_Page_.
-*-*-
# How many people will get their trackers back?



## mister32 (6 Jan 2017)

To help the professor can we maintain a tally of the numbers?

Boi 2010 2,100
Ptsb 2014 1450
Ulster bank 2016 2,000 
Boi2016 601 
Boi 2016 error 3900
Aib 2017 3003

Just top of my head


----------



## Brendan Burgess (6 Jan 2017)

Great idea Mister - I had planned to do it myself. 

That adds up to about 13,000, although the 3,900 BoI ones refer to people who had the wrong rate by 0.15% which should be in a separate category.

The banks have over the years restored trackers based on complaints directly or through the direction of the FSO. 
Maybe another 3,000 ? 

There are also the disputed cases which are not included in the above figures 
Bank of Ireland Staff Mortgages : 1,800
AIB 3.67% rate cases : 2,000 ( My guess and I have no basis for it) 


Brendan


----------



## dejected (6 Jan 2017)

Does the AIB figure include EBS customers?


----------



## SaySomething (6 Jan 2017)

Reported in the Irish Examiner today: possibility that the end result may be closer to 20,000 customers. http://www.irishexaminer.com/ireland/aib-sets-aside-190m-tracker-compensation-437957.html

Also op-ed piece in the Irish Examiner today from a district court judge calling for a criminal investigation: "There must be a paper trail on tracker mortgage decisions." http://www.irishexaminer.com/viewpo...ail-on-tracker-mortgage-decisions-437875.html


----------



## Lightening (6 Jan 2017)

What about KBC? No mention of them above? Anyone have any idea how many are in their review and how many affected? I presume this latest higher amount (20,000) includes this bank?


----------



## mister32 (6 Jan 2017)

Padraic Kissane interviewed 

AIB doesn’t know how many people are affected

[broken link removed]


----------



## Brendan Burgess (23 Jan 2017)

Has ptsb issued any statement about how many people are affected on top of the 2015 "breaking out of fixed rate early" issue? 

Brendan


----------



## SaySomething (4 Aug 2017)

As part of an interview given to the Irish Times today, Gerry Mallon (CEO Ulster Bank) disclosed that their confirmed impacted customers had increased to approximately 3,500. This is an increase on the original figure listed above in January.

Adding to the figures above this results in:

2,100 Boi 2010 
1,450 Ptsb 2014
3,500 Ulster bank 2017
601 Boi 2016
3,900 Boi 2016 
3003 Aib 2017
*14,554 Total*

Is this correct or have there been other figures release recently? Obviously KBC, BOI Staff Mortgages and AIB customers with the percentage margin anomaly aren't included above. Does this mean that the suggested figure of 20,000 affected customers is highly likely?
-*-*-
_Dataset excerpts_.
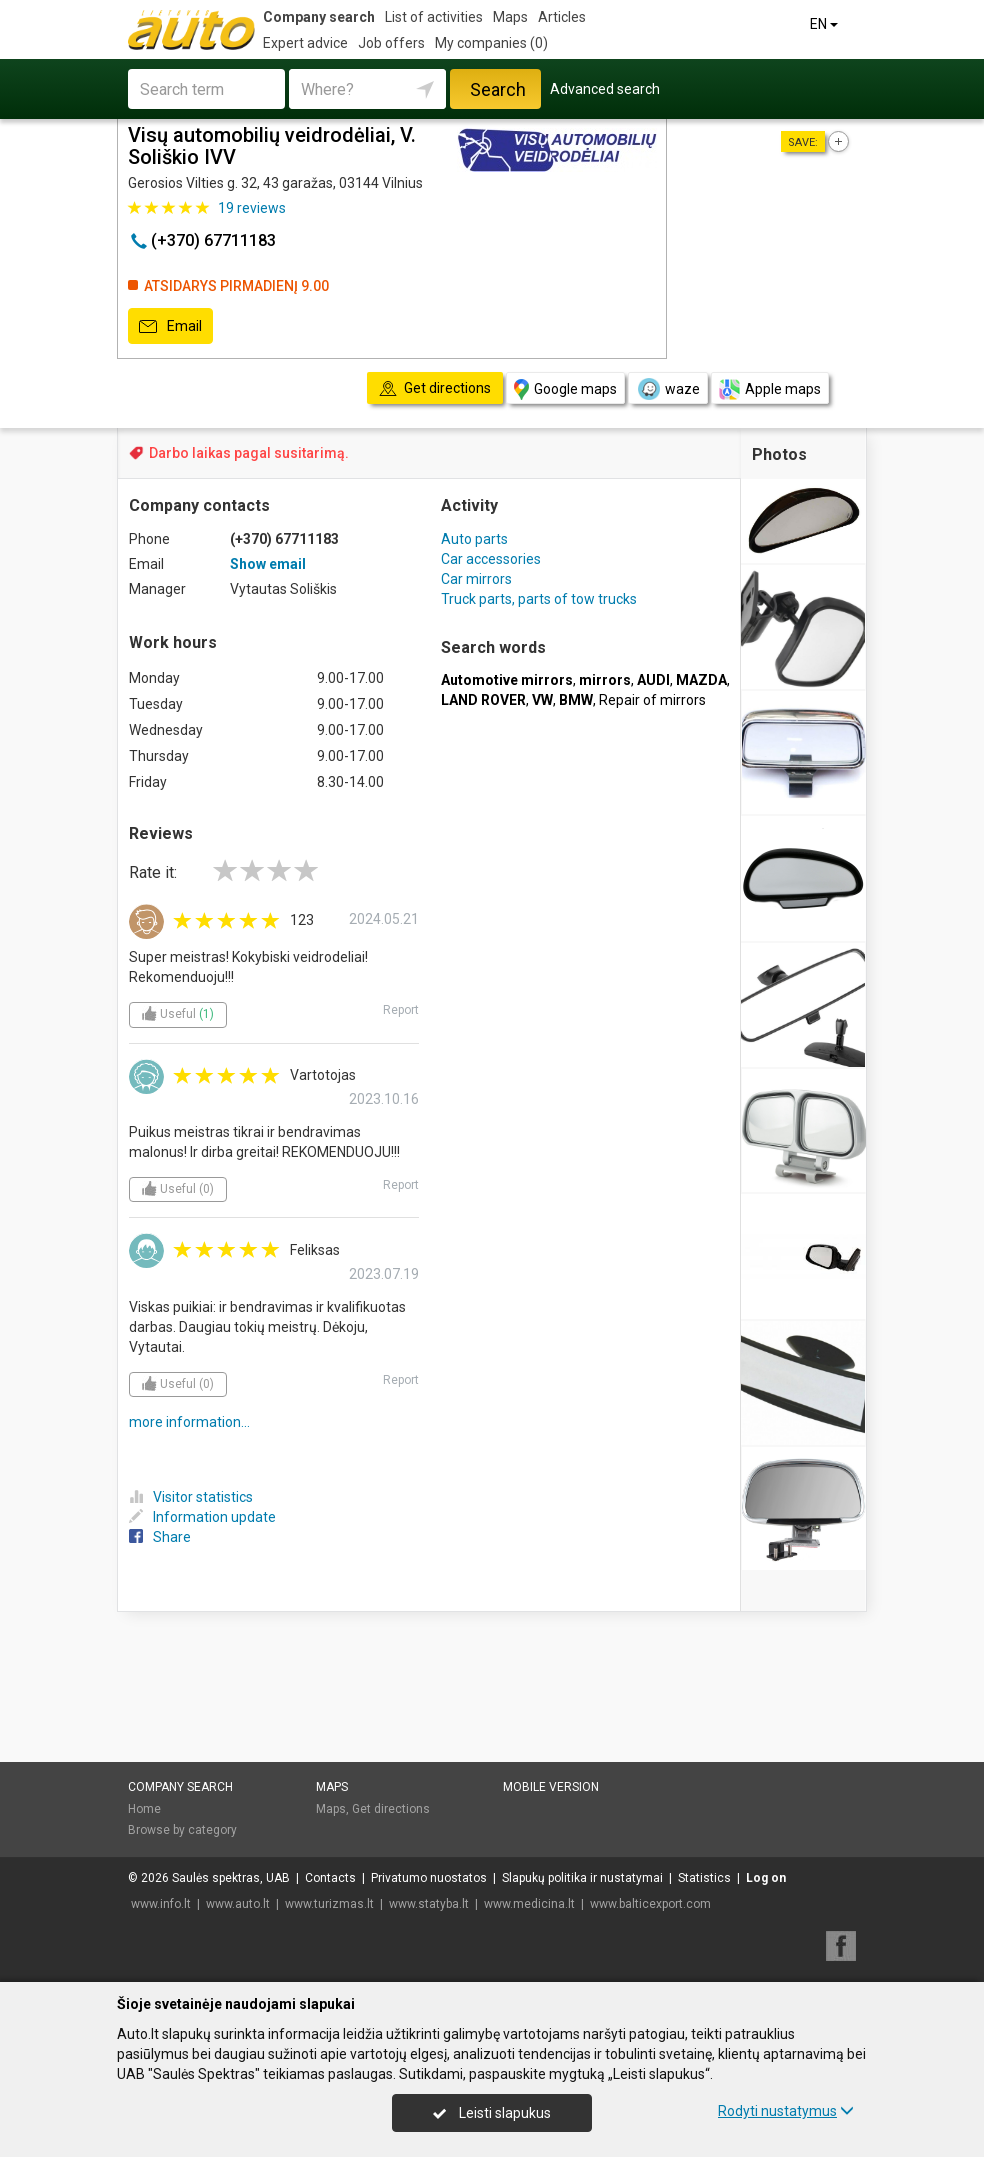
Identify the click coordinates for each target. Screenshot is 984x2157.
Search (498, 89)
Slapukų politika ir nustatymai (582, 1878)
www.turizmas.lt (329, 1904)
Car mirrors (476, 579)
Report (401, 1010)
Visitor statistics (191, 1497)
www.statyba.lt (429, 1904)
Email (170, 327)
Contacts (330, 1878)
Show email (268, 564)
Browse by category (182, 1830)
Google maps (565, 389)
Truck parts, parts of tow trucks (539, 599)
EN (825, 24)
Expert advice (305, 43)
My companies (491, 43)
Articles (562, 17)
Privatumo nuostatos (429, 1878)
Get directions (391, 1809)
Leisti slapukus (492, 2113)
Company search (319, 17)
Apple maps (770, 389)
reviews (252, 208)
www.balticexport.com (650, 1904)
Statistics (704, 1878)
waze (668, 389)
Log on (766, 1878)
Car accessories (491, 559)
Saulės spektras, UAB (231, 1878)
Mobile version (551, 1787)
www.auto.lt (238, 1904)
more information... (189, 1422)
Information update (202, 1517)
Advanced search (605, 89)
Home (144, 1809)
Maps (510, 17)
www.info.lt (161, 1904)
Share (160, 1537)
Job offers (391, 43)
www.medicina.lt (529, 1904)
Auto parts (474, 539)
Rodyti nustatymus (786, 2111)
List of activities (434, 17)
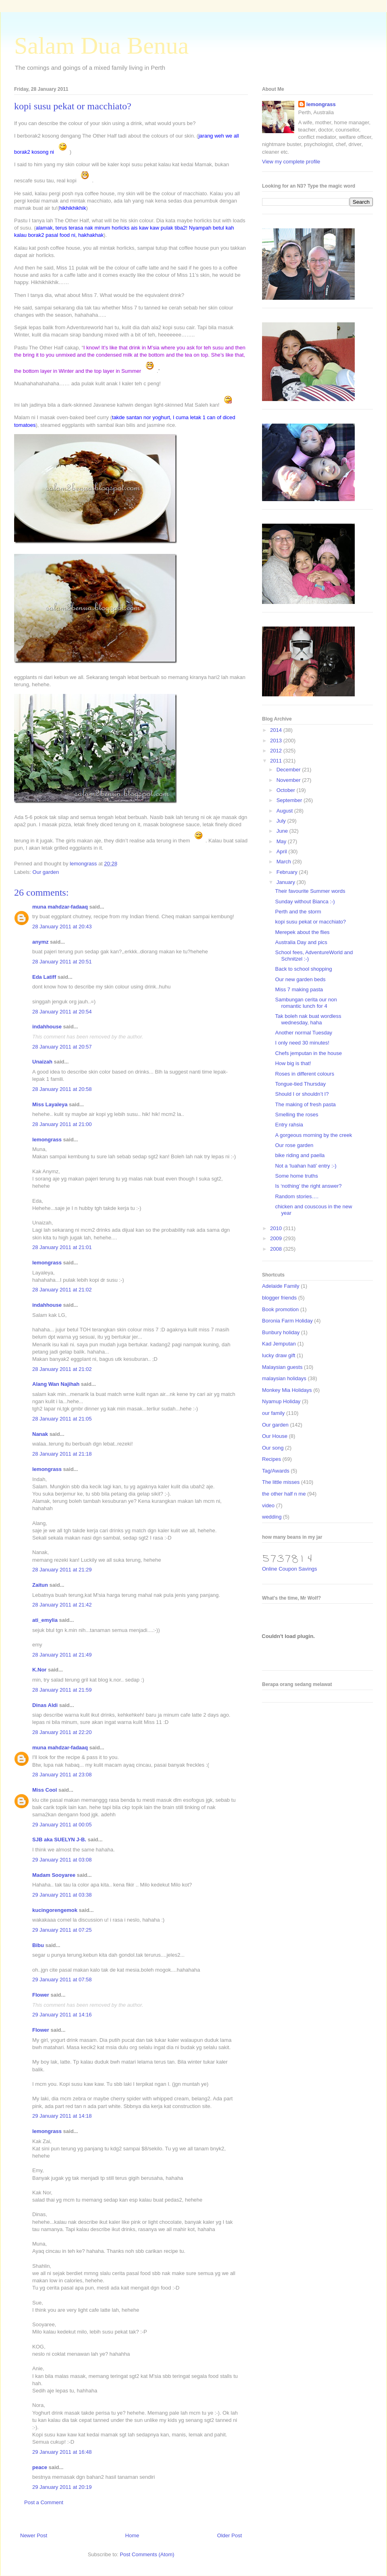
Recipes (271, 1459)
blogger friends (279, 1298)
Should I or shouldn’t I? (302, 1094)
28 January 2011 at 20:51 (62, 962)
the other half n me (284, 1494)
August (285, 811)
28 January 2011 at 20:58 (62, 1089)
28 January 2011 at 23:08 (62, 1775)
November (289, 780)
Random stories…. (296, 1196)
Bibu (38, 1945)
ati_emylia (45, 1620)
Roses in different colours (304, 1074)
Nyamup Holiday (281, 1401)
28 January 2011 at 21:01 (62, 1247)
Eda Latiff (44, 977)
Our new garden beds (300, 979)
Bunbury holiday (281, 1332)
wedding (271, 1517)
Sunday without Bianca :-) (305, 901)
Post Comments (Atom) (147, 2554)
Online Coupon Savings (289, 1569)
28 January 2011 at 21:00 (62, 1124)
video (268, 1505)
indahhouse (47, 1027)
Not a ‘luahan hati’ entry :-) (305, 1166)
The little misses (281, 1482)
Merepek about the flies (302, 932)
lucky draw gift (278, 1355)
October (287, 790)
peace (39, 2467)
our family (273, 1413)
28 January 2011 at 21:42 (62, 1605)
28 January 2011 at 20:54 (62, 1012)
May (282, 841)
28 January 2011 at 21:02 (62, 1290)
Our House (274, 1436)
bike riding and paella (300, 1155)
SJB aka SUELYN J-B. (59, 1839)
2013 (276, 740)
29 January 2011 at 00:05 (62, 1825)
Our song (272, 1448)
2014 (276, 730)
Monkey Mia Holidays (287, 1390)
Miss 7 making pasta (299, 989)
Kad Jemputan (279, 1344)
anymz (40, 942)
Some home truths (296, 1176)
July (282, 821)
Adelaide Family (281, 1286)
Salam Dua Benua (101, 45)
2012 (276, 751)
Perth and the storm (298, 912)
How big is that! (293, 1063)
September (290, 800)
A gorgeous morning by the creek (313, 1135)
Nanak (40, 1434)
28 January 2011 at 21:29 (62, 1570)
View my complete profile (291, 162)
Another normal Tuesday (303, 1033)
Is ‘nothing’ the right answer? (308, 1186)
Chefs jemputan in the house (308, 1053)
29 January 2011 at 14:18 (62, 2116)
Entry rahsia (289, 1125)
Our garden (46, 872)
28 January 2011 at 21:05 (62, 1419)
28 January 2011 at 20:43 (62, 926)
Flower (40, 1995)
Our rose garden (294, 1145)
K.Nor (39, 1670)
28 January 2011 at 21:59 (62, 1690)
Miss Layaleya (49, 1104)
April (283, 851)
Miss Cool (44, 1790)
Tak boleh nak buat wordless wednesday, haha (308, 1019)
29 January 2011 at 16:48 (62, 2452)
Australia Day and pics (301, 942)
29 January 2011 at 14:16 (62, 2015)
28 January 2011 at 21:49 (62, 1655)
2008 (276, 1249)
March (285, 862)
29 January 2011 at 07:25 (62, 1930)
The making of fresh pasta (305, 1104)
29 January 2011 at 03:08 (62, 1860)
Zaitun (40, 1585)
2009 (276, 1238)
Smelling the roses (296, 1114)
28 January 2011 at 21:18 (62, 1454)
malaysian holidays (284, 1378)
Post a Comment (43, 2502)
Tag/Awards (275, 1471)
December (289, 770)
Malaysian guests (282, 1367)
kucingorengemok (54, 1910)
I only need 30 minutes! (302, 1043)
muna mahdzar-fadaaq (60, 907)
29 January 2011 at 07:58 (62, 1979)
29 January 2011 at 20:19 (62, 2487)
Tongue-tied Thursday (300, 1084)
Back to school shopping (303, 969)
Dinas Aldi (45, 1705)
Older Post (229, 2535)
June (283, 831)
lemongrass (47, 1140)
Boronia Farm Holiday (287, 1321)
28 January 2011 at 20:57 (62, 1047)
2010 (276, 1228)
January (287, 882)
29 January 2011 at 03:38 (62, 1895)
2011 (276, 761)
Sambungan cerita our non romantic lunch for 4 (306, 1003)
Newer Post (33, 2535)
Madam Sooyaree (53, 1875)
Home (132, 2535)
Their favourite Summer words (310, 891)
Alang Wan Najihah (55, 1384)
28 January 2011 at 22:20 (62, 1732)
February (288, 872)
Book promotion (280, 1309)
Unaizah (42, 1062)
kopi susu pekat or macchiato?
-*-*-
_What to produce_. In the tracker mortgage thread, about how many confirmed impacted customers did the Ulster Bank CEO report in August 2017? The lines aren't needed here.

_Full response_. Approximately 3,500.